→ Instructions for the task:
Reproduce, please, the line that holds "This screenshot has" and all later lines through the end of the entries below, exactly; omit pictures.

→ Stored items:
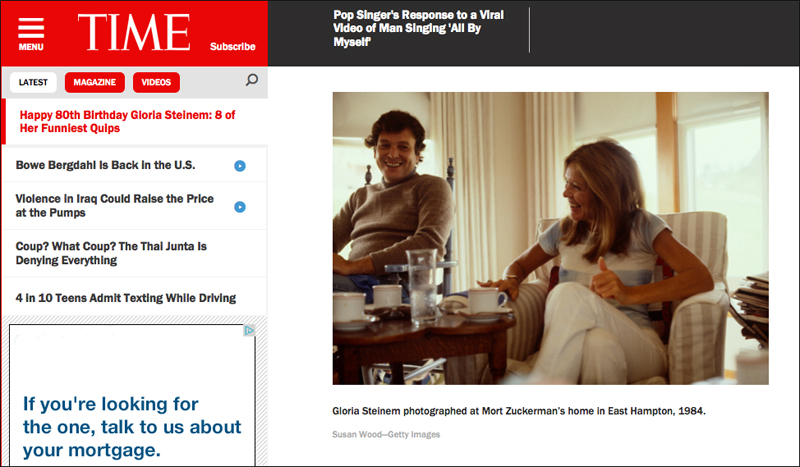Go to the Videos tab
800x467 pixels.
155,82
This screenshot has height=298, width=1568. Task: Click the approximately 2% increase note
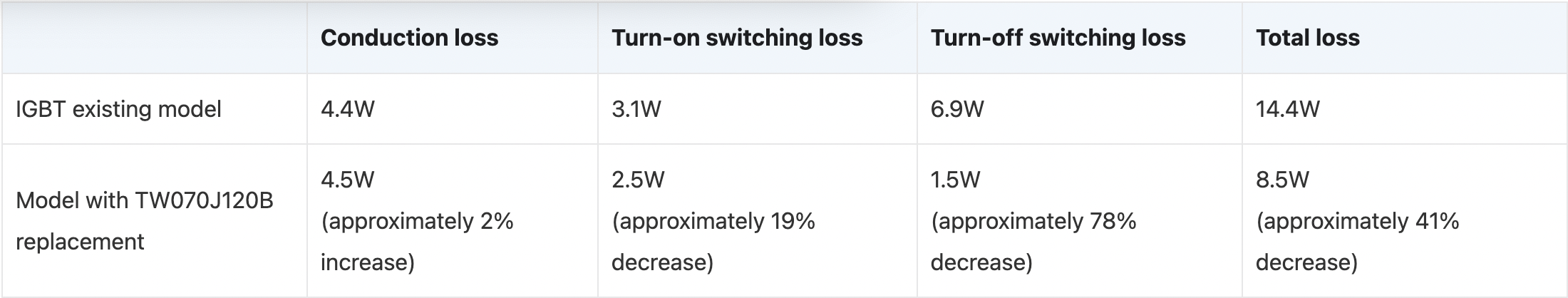(416, 242)
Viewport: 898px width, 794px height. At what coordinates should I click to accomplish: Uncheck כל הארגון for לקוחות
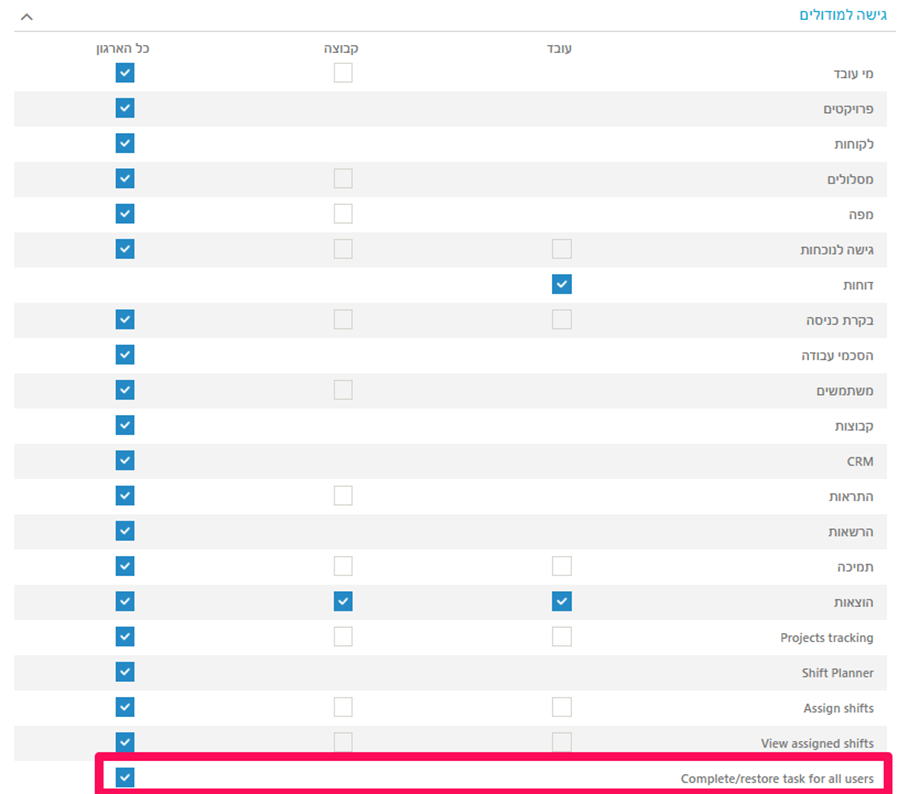click(x=125, y=143)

→ Solved problem:
This screenshot has height=298, width=1568. Task: Click the approximately 2% increase note
(416, 242)
Viewport: 898px width, 794px height. At what coordinates should I click to accomplish: Uncheck כל הארגון for לקוחות
click(x=125, y=143)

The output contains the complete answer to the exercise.